[Stored data]
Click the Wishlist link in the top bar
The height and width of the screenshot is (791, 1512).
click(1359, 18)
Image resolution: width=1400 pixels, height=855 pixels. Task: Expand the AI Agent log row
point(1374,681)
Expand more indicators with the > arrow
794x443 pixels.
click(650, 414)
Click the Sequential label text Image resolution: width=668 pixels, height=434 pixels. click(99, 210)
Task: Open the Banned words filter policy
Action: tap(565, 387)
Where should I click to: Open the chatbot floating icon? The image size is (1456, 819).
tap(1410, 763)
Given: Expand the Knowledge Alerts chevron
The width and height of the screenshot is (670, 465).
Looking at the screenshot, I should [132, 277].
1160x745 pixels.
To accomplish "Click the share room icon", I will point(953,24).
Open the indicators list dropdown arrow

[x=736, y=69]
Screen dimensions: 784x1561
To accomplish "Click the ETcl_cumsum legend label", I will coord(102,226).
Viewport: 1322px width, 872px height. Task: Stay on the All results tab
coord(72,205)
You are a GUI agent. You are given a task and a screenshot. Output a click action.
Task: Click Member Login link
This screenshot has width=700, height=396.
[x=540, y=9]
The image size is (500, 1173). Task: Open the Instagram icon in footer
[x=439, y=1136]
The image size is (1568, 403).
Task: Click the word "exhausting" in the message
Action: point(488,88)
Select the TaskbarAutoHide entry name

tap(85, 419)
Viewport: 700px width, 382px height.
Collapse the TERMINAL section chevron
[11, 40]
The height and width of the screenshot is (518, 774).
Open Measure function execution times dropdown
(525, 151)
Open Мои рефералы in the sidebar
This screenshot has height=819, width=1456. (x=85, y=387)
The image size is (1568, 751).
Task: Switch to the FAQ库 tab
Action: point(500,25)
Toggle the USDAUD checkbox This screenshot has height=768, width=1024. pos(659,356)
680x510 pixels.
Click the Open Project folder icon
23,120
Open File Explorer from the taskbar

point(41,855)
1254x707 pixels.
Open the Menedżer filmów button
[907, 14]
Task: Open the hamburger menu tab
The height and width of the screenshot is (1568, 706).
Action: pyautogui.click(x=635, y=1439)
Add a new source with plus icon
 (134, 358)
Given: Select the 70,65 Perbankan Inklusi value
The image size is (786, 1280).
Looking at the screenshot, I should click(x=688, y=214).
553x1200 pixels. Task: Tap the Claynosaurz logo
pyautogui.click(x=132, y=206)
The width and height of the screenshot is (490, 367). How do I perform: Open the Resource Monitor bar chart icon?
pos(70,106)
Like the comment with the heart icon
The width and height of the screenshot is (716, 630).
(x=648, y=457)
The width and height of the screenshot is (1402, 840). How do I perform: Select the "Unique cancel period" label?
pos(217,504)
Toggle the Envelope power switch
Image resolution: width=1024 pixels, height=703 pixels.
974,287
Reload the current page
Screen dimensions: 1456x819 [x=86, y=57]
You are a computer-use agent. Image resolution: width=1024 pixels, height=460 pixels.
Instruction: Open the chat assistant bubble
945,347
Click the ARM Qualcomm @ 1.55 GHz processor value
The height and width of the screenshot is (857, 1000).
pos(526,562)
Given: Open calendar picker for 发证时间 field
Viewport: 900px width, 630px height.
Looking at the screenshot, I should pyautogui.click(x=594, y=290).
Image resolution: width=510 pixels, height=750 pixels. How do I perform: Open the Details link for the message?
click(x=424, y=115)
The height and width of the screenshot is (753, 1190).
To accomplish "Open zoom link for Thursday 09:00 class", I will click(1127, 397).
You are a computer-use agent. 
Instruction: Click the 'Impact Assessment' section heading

ACTIVITY:
Out of the data above, set down the lines from the one with "The height and width of the screenshot is (1568, 706)." to the one with "Given: Open calendar picker for 发证时间 field", both included, exactly as written and with no additions.

EXPECTED ANSWER:
The height and width of the screenshot is (1568, 706).
Action: pyautogui.click(x=635, y=1439)
Add a new source with plus icon
 (134, 358)
Given: Select the 70,65 Perbankan Inklusi value
The image size is (786, 1280).
Looking at the screenshot, I should click(x=688, y=214).
553x1200 pixels. Task: Tap the Claynosaurz logo
pyautogui.click(x=132, y=206)
The width and height of the screenshot is (490, 367). How do I perform: Open the Resource Monitor bar chart icon?
pos(70,106)
Like the comment with the heart icon
The width and height of the screenshot is (716, 630).
(x=648, y=457)
The width and height of the screenshot is (1402, 840). How do I perform: Select the "Unique cancel period" label?
pos(217,504)
Toggle the Envelope power switch
Image resolution: width=1024 pixels, height=703 pixels.
974,287
Reload the current page
Screen dimensions: 1456x819 [x=86, y=57]
You are a computer-use agent. Image resolution: width=1024 pixels, height=460 pixels.
Instruction: Open the chat assistant bubble
945,347
Click the ARM Qualcomm @ 1.55 GHz processor value
The height and width of the screenshot is (857, 1000).
pos(526,562)
Given: Open calendar picker for 发证时间 field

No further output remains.